In connection with the Initial Offering, the Company entered into an interest rate swap agreement (the "Initial Swap Agreement") and in connection with its offering of the Second Offering, the Company entered into two swap agreements (the “Additional Swap Agreements”) (collectively the "7.75% Swap Agreements"), which are designed to effectively lower the Company's cost, but subject the Company to variable interest rate risk.  Under the Initial Swap Agreement, the Company receives a fixed rate of 7.75% and pays a floating rate based on LIBOR with an interest period of six months, plus a spread of 3.87%.  Under the Additional Swap Agreements the Company received a fixed rate of 7.75% and paid a floating rate based on LIBOR with an interest period of six months, plus a weighted average spread of 5.32%. The floating rates for the 7.75% Swap Agreements are determined semi-annually, in arrears, two London Banking Days prior to the first of each of December and June.  The Company records interest expense on the 2020 Notes at the floating rates. In connection with the repurchase of a portion of the 2020 Notes in 2013, the Company terminated the Additional Swap Agreements. Upon termination, the Company recognized a $5.4 million loss which which was reflected in "Other Charges" on the Consolidated Statement of Comprehensive Income (Loss) in the third quarter of 2013.  The floating interest rate on the remaining Swap Agreement was 4.22% at December 31, 2013.
 
The 7.75% Swap Agreements, which match the terms of the 2020 Notes, are designated and accounted for as fair value hedges.  Accordingly, changes in the fair value of the 7.75% Swap Agreements are offset by changes in the recorded carrying value of the related 2020 Notes.  The fair value of the 7.75% Swap Agreements, of approximately $19 million and $46 million at December 31, 2013 and 2012, respectively, are recorded in “Other noncurrent assets” or “Other noncurrent liabilities” on the Consolidated Balance Sheets, as applicable, and as an adjustment to the book carrying value of the related 2020 Notes.
Convertible Senior Subordinated Notes due 2025
As of December 31, 2013, Omnicare had outstanding $132.4 million aggregate principal amount of 2025 Notes.  The 2025 Notes bear interest at a rate of 3.75% per year, payable semi-annually in arrears on June 15 and December 15 of each year, beginning on June 15, 2011. As of December 31, 2013, the adjusted conversion rate is 36.8808 shares of common stock per $1,000 principal amount of 2025 Notes (equivalent to an adjusted conversion price of approximately $27.11 per share), subject to adjustment in certain circumstances. The holders may convert their 2025 Notes, prior to December 15, 2023, on any date during any calendar quarter beginning after March 31, 2011 (and only during such calendar quarter) if the closing sale price of the Company's common stock was more than 130% of the then current conversion price for at least 20 trading days in the period of the 30 consecutive trading days ending on, and including, the last trading day of the previous quarter, or at any time on or after December 15, 2023 or under certain other specified circumstances. Upon conversion, the Company will pay cash and shares of its common stock, if any, based on a daily conversion value calculated on a proportionate basis for each day of the 25 trading-day cash settlement averaging period. The 2025 Notes are guaranteed by substantially all of the the Company’s subsidiaries, subject to certain exceptions.  

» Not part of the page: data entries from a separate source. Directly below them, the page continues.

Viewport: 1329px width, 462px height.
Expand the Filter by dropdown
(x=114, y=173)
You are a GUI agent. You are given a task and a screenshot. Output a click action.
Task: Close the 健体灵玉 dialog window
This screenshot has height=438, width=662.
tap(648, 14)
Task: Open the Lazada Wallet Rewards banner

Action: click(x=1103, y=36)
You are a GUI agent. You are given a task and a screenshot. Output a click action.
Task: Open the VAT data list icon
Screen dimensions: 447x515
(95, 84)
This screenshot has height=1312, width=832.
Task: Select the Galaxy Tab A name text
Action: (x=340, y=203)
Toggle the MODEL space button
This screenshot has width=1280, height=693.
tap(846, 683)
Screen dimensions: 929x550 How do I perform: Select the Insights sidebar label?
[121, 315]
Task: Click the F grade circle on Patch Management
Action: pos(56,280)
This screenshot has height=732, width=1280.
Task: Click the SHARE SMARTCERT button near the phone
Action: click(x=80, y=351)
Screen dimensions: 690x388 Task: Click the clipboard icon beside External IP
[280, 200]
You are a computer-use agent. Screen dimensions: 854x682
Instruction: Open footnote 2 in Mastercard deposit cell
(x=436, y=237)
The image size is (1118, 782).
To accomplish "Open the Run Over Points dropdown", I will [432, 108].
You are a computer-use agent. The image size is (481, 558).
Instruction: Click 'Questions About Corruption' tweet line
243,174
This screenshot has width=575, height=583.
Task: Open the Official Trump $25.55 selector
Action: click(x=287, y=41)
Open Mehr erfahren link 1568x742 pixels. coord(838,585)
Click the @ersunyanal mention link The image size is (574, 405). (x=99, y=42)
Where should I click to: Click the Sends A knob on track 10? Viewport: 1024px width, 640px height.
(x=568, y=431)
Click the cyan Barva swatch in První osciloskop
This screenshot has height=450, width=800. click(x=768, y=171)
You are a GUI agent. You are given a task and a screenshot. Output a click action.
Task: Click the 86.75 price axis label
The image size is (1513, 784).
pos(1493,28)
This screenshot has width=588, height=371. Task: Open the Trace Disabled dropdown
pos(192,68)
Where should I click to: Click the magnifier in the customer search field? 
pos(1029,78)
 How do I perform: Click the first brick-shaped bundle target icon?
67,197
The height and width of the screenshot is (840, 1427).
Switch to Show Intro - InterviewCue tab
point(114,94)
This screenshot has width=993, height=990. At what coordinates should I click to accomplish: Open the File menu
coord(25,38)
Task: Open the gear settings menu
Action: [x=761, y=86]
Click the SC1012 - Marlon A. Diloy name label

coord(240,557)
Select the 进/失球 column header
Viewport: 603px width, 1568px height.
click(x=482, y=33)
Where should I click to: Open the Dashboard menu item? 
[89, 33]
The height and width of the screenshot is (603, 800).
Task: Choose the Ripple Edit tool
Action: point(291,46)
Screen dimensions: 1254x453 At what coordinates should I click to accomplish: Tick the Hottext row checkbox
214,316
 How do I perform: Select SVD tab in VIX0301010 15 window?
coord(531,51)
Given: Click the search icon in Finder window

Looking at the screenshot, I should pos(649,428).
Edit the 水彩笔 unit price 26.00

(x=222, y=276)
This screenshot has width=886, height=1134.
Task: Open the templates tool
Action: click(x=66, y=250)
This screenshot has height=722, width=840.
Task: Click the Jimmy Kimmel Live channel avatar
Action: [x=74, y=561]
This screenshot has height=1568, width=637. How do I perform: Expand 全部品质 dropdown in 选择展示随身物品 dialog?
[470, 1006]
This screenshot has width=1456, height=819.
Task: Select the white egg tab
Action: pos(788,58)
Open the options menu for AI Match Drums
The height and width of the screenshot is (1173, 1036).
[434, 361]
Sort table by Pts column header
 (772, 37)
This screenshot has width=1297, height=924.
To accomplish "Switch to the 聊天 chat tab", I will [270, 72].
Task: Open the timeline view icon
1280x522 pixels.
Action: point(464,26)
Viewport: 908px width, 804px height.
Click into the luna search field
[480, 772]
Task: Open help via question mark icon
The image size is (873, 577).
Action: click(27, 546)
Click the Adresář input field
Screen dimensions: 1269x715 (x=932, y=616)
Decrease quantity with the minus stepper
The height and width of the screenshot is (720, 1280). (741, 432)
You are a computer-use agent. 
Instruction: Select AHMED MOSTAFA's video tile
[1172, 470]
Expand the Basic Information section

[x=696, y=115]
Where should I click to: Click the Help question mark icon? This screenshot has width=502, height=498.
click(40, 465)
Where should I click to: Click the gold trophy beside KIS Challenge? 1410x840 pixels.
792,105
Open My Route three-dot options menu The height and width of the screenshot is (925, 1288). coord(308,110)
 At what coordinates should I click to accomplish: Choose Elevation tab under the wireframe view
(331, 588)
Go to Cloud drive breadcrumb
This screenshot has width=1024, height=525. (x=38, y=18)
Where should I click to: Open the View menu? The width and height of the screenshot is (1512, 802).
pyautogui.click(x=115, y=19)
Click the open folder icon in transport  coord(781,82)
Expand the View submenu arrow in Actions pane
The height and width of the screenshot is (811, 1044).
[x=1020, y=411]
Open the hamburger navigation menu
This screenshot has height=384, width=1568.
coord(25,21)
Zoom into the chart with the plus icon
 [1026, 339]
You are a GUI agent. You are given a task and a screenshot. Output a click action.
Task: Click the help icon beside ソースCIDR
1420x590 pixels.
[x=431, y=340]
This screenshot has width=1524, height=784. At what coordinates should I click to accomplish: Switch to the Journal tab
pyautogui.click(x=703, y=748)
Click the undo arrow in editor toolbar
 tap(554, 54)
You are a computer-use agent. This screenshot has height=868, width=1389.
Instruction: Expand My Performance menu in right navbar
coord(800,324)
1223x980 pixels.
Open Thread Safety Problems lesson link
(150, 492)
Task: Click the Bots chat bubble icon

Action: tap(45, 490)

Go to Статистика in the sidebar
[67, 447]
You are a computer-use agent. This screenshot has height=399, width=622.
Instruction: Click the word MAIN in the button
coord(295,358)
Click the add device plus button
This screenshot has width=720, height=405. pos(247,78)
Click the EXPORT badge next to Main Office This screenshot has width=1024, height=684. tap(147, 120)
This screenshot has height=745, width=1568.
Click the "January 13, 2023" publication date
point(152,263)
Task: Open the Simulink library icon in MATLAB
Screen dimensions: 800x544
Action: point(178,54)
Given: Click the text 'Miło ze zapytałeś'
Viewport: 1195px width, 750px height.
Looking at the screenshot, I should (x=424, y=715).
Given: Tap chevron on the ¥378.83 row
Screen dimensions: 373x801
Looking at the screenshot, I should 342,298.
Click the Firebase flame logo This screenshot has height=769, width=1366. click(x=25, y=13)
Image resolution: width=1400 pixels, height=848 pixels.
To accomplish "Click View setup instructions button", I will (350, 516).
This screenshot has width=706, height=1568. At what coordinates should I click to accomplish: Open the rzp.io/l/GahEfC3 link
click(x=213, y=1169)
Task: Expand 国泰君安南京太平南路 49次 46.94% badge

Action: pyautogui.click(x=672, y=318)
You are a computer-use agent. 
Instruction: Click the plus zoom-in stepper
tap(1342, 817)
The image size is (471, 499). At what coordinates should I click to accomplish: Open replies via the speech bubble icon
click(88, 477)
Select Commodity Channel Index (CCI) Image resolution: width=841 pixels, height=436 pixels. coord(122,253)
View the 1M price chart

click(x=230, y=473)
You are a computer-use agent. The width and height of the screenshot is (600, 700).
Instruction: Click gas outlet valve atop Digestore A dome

On August 23, 2013, Omnicare entered into separate, privately negotiated exchange agreements under which the Company retired $180.5 million in aggregate principal amount of outstanding 2025 Notes in exchange for its issuance of $424.3 million in aggregate principal amount of 2044 Notes. Additionally, on August 23, 2013, the Company entered into separate, privately negotiated purchase agreements to repurchase approximately $5.15 million in aggregate principal amount of its outstanding 2025 Notes. In connection with these refinancing activities, the Company recognized a net loss of approximately $26.2 million in the third quarter of 2013, which was reflected in "Other charges" on the Consolidated Statements of Comprehensive Income (Loss).

On April 3, 2012, Omnicare entered into separate, privately negotiated exchange agreements under which the Company retired $256.9 million in aggregate principal amount of outstanding 2025 Notes in exchange for its issuance of $390 million in aggregate principal amount of new 3.75% Convertible Senior Subordinated Notes due 2042 (the "2042 Notes"). The Company recognized a non-cash loss on the debt exchange of approximately $33.3 million in the second quarter of 2012, which was reflected in "Other charges" on the Consolidated Statements of Comprehensive Income (Loss).

As of December 31, 2013, the 2025 Notes were convertible based on the price of the Company's common stock over the applicable measuring period (the conversion threshold was $35.24) and, accordingly, the 2025 Notes have been classified as current debt, net of unamortized discount, on the December 31, 2013 Consolidated Balance Sheet. Accordingly, since the terms of the 2025 Notes require the principal to be settled in cash, the Company reclassified from equity the portion of the 2025 Notes attributable to the conversion feature which had not yet been accreted to its face value. As of December 31, 2012, the conversion threshold had not been met and, accordingly, the 2025 Notes were classified as long-term debt.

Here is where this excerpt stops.